PS - The telephone No for Viamare is listed incorrectly in the CCs Vol2 it should read 02082063420


----------



## Don_Madge (May 1, 2005)

Autoquest said:


> An earlier thread mentioned the difficulty someone had in booking a ferry in July which spurred me on to book mine for September - Glad I did 8O I managed to get the 50th (and last) open deck slot on the Venice Patras sailing and I lost the return on the 01 Oct as we spoke on the phone. I just managed one of the last few Patras Ancona sailings.
> 
> Best not leave it for later if your planning to go that way
> 
> PS - The telephone No for Viamare is listed incorrectly in the CCs Vol2 it should read 02082063420


Which line are you booked on ANEK or Minoan Line.

I've never had much confidence in Viamare, they told me a lot of "Porkies" many years ago.

You can always try http://www.ferries.gr/ they have a very good reputation.

Don


----------



## Autoquest (May 16, 2007)

Hi Don - I am booked with Minoan. Viamare seemed OK on the phone... As long as the tickets turn up and they actually get me on board I shall be happy. I thought I had read somewhere in the deepest forum threads that you had recommended them?

Looks like a bit of a scrumdown though with 50 motorhomes camping on deck!

Any advice?


----------



## Don_Madge (May 1, 2005)

Autoquest said:


> Hi Don - I am booked with Minoan. Viamare seemed OK on the phone... As long as the tickets turn up and they actually get me on board I shall be happy. I thought I had read somewhere in the deepest forum threads that you had recommended them?
> 
> Looks like a bit of a scrumdown though with 50 motorhomes camping on deck!
> 
> Any advice?


I don't remember recommending them, If I did I'm sure DAB will find it for me. 
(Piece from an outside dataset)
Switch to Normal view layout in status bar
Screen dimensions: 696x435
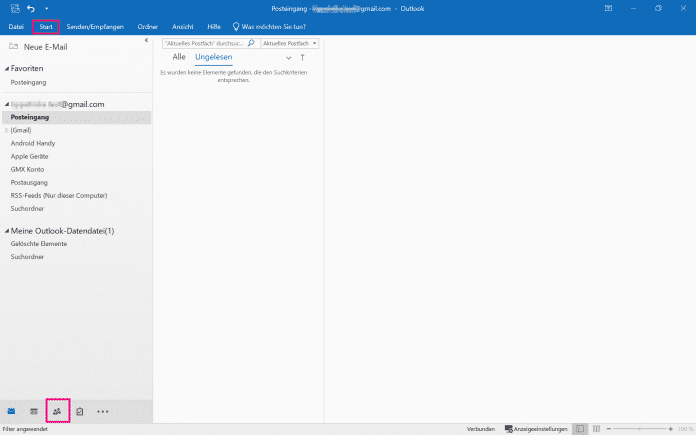click(x=580, y=429)
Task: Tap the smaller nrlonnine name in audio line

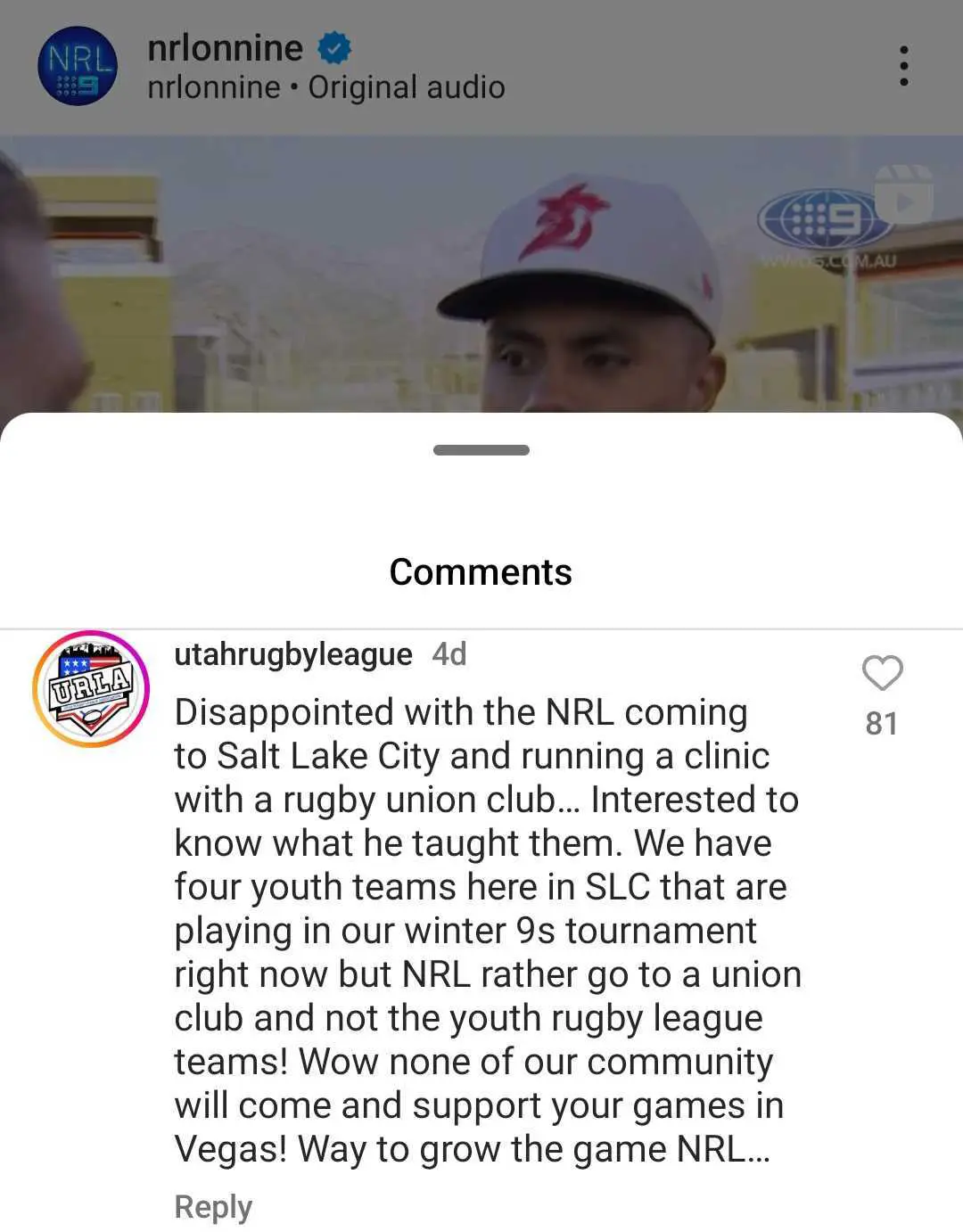Action: [x=214, y=87]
I find it hard to believe that the ferries are fully booked this far in advance. Greece must be getting more popular than I thought. There might be an escorted tour on your ferry that could account for it.

The problems I had with them was about 12 years before I had a computer and the camper deck option ran all year. They gave me a lot of duff gen and caused me a lot of aggro.

The Minoan Lines ferries are very good far better than the ANEK ones.
It will certainly be tight on the camper deck, be prepared to do without electricity or you might be able to share with somebody. The power cables drop down from overhead so you might be in the right spot.

I know people use their gas while on the long trip, definitely against the rules but many seem to think they will be OK on the half open deck.

This is us on the Brindisi - Igoumenitsa crossing with Magbaz Travels, this is how I like the camper deck plenty of space.










Hope your trip goes well.

Safe travelling.

Don


----------



## richyc (Feb 14, 2008)

Hi can you tell me if there are any length restrictions on the greek island ferries?


----------



## Don_Madge (May 1, 2005)

richyc said:


> Hi can you tell me if there are any length restrictions on the greek island ferries?


If you mean the main inter island ferries no there are no restrictions on length, I've seen forty foot artics on them.

There could be restrictions on the smaller ferries that ply between the smaller islands.

A very good Greek ferry website is http://www.ferries.gr/

Don


----------